4 of 44 comments (clear)

  1. Re:Will this really help? by Alethes · · Score: 2, Insightful

    If it were so easy to modify a working malicious binary to match the checksum/md5 or any other hash, why would it be used so often as a method of file verification? I'm thinking it'd be a lot harder to make this happen than you're implying.

  2. Re:Will this really help? by Anonymous Coward · · Score: 2, Insightful
    If I'm writing a tool to break into a system which has this capability then I will simply pad my binary to match the size and tweak my code/data areas to be the same checksum.

    Yes it's a hurdle, but methinks a minor one...

    Well, it would appear to be the case at first glance, but you have to remember that cryptographic hashes are designed to solve exactly this problem. It is much more difficult than you think.

    Or perhaps better stated: show me the code.

  3. I guess... by Hard_Code · · Score: 4, Insightful

    This raises the constant on the level of security, but not the order of magnitude. From what I read, this just makes it more burdensome on the hacker...it's not actually introducing a new level of security. I suppose this would be good for internet 'appliances' where the access is probably limited to any holes or buffer overflows in web scripting languages. But it seems if one has access to the file system (prerequisite for trojaning anyway) this system breaks:

    "Even if the file did have the same inode if the contents are modified then the fingerprint will not match anyway."

    Huh?? So, the attacker just regens the hash on the trojaned binary and the kernel thinks it is the cached value...am I missing something here? Can one NOT change the cached hash without creating a seperate inode or something?

    --

    It's 10 PM. Do you know if you're un-American?
  4. IT is free. by mindstrm · · Score: 2, Insightful

    The code you wrote is freely available to all.
    Code others make out of it may not be.

    So you want to dictate that only those people who are going to give code away are allowed to modify your code. That's fine, just don't pretend it's about freedom.

:: DIRECTIONS FOR THIS TASK ::
Reproduce the part of the comment thread that opens with the words containing "4 of 44 comments" and closes with "a minor one...". The listing comes from a separate, unrelated source.

:: DATA RECORDS ::
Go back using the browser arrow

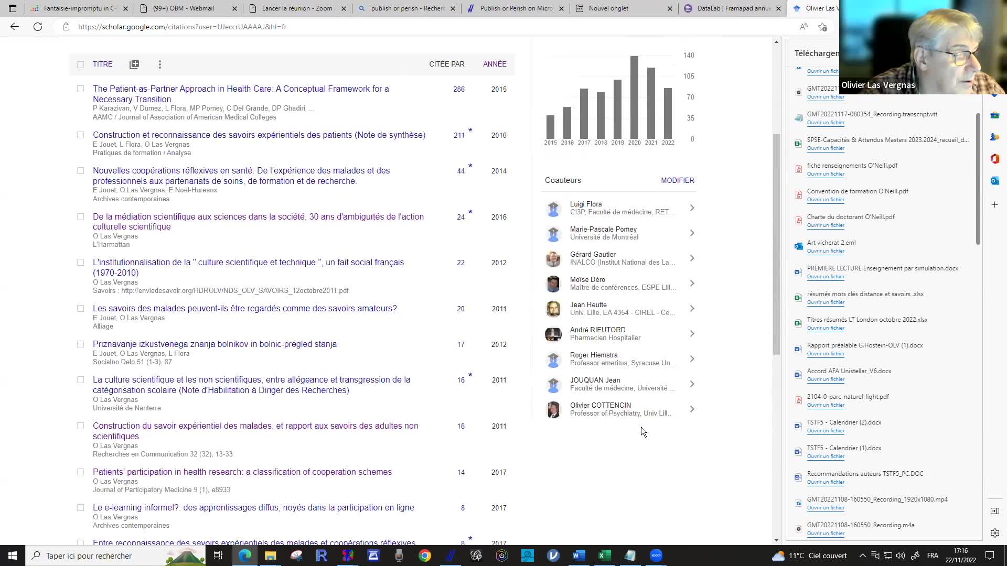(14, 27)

* * *

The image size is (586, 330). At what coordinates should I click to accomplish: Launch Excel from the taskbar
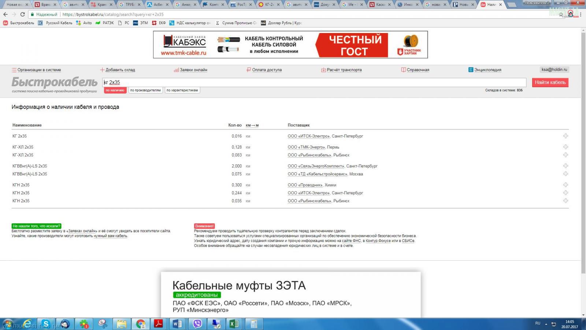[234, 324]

:: COMPLETE OUTPUT ::
4 of 44 comments (clear)

  1. Re:Will this really help? by Alethes · · Score: 2, Insightful

    If it were so easy to modify a working malicious binary to match the checksum/md5 or any other hash, why would it be used so often as a method of file verification? I'm thinking it'd be a lot harder to make this happen than you're implying.

  2. Re:Will this really help? by Anonymous Coward · · Score: 2, Insightful
    If I'm writing a tool to break into a system which has this capability then I will simply pad my binary to match the size and tweak my code/data areas to be the same checksum.

    Yes it's a hurdle, but methinks a minor one...